Thomas Cottrell is Bellevue Club’s wine consultant and the owner of La Cantina Wine Merchants.
Don’t let this scare you off, but there’s a lot of mathematics permeating the world of wine. Not a great deal of calculus, perhaps (except for the lab technicians); but quite a lot of numbers. It starts with the vintage, moves on to the alcohol level and stretches into things like “85 percent cabernet sauvignon, 10
percent merlot, and 5 percent cabernet franc.” Stuff like that. And there’s more, as they say on late-night TV. “Aged in oak barrels for 24 months; one-third new, two-thirds used; one-half French Limousin, one-half American.” If you’re not careful it can get pretty tedious, very quickly. But here are a few numbers that may intrigue you ... things to consider the next time you sit down with a glass of wine. Consider the glass of wine itself. It might have four, five or six ounces of wine in it, depending on the size of the glass and how full you’ve filled it. In better restaurants these days, it is not uncommon to have a six-ounce pour, about one-quarter of a bottle. Let’s assume you’re in such a restaurant (or at least a good household): six ounces will be our standard. That means that your glass of wine is one forty-eighth of a case of wine. It is also one of 1,180 glasses of wine held in a standard barrel of wine. The barrel held 740 pounds of grapes, which means that your glass is the distillation of six-tenths of a pound of grapes—about 10 ounces by weight.
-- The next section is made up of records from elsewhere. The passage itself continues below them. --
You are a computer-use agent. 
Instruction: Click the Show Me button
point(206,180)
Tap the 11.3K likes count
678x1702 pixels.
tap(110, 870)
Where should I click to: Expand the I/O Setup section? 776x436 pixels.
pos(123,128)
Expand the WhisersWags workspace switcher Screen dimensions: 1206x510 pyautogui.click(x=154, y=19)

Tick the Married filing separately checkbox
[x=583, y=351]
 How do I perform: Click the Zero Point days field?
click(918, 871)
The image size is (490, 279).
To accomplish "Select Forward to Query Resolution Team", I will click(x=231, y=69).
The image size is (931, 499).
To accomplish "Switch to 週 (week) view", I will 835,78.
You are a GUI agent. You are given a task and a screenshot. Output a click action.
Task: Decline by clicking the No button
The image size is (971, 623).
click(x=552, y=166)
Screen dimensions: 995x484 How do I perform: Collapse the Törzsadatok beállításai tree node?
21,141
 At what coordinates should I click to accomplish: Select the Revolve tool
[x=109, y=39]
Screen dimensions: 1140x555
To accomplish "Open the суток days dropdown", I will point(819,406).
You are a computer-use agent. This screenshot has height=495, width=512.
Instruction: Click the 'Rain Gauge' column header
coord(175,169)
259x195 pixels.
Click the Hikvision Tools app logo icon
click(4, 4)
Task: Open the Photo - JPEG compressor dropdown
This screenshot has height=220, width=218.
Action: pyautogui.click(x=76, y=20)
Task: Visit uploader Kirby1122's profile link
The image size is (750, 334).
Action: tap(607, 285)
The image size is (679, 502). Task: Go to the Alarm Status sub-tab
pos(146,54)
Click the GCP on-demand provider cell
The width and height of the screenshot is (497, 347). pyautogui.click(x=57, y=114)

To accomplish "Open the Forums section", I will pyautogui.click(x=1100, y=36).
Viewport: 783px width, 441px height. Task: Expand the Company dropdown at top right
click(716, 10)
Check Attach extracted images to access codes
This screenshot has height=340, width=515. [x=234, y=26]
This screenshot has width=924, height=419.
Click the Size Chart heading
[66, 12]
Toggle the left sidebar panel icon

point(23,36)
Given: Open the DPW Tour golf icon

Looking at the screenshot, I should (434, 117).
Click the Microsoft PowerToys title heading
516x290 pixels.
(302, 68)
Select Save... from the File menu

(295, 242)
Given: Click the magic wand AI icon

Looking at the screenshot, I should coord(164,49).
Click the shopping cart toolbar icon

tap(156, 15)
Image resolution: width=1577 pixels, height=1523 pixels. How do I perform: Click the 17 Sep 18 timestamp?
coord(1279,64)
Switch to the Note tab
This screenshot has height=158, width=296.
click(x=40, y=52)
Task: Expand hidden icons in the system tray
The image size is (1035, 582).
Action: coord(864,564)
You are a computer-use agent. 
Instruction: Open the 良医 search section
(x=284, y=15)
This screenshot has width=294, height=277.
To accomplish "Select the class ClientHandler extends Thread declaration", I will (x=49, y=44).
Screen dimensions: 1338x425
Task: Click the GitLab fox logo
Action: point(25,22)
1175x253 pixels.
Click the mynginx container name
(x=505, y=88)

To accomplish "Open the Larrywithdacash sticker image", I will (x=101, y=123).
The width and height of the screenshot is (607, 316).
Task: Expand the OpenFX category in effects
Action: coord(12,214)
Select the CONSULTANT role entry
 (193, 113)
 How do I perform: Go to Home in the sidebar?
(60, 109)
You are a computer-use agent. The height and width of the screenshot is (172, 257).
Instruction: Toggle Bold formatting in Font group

Another way to look at that barrel is that it is the equivalent of 59 gallons. It also holds nearly 25 cases of wines—24.6 to be precise. (Detour: a new French oak barrel can cost $900 these days. If a winemaker decides to use 100 percent new oak on all her wines, it means that for each barrel—300 bottles—$3 is added to the manufactured cost of the wine. By the time that wine reaches the retail shelf, the oak component alone will add at least $7 to the price; $10 is probably a better estimate. How much do you like oak on your wine?) Here are more metrics for you to evaluate that glass of wine. Remember that every wine-growing region in the
world has a different crop yield (as does every individual vineyard, of course). The yield is ex-pressed as “tons per acre,” which probably sounds pretty boring until you realize that it generally affects the concentration, quality ... and the price of the wine. Take Sonoma County in California. On average, an acre of grapes there produces five tons of grapes; or, put another way, 13.5 barrels of wine. In turn, that’s 15,940 glasses of wine. Compare that with Washington state, which averages less than four tons per acre. Turn an acre’s production here into glasses of wine and you get 12,400—3,540 fewer glasses produced on the same amount of real estate. Imagine what that does to the concentration and focus of an average glass of wine, even if you ignore the cost factor. And who among us doesn’t pay attention to that? Don’t get me wrong, there are other things besides tons-per-acre to explain the difference between great wine, good wine, and average (or worse) wine. But it is interesting to see the general correlations that occur. Consider, for example, the state of California.
The average yield for the state as a whole is just under six tons (per acre)—think of all that jug wine. As we’ve seen, Sonoma County averages five. But famous—and famously expensive—Napa Valley comes in at less than two and three-quarters. Now you know one of the reasons why your favorite cabernet from down there costs as much as it does: just 8,703 glasses per acre, including the white wines. How about another glass of Opus One? Here’s one last number for you, one that has no bearing on quality but that’s interesting nonetheless. In comparing California with Washington state, we can argue these days that our wines are every bit as impressive as theirs—it’s now a matter of taste, not of quality. But on the quantity side of things, the one where we’re the second-largest
producer of wine in the country? Remember this: for every glass of wine produced in the state of Washington, our friends to the south churn out 27. It’s going to take a little while to change those numbers.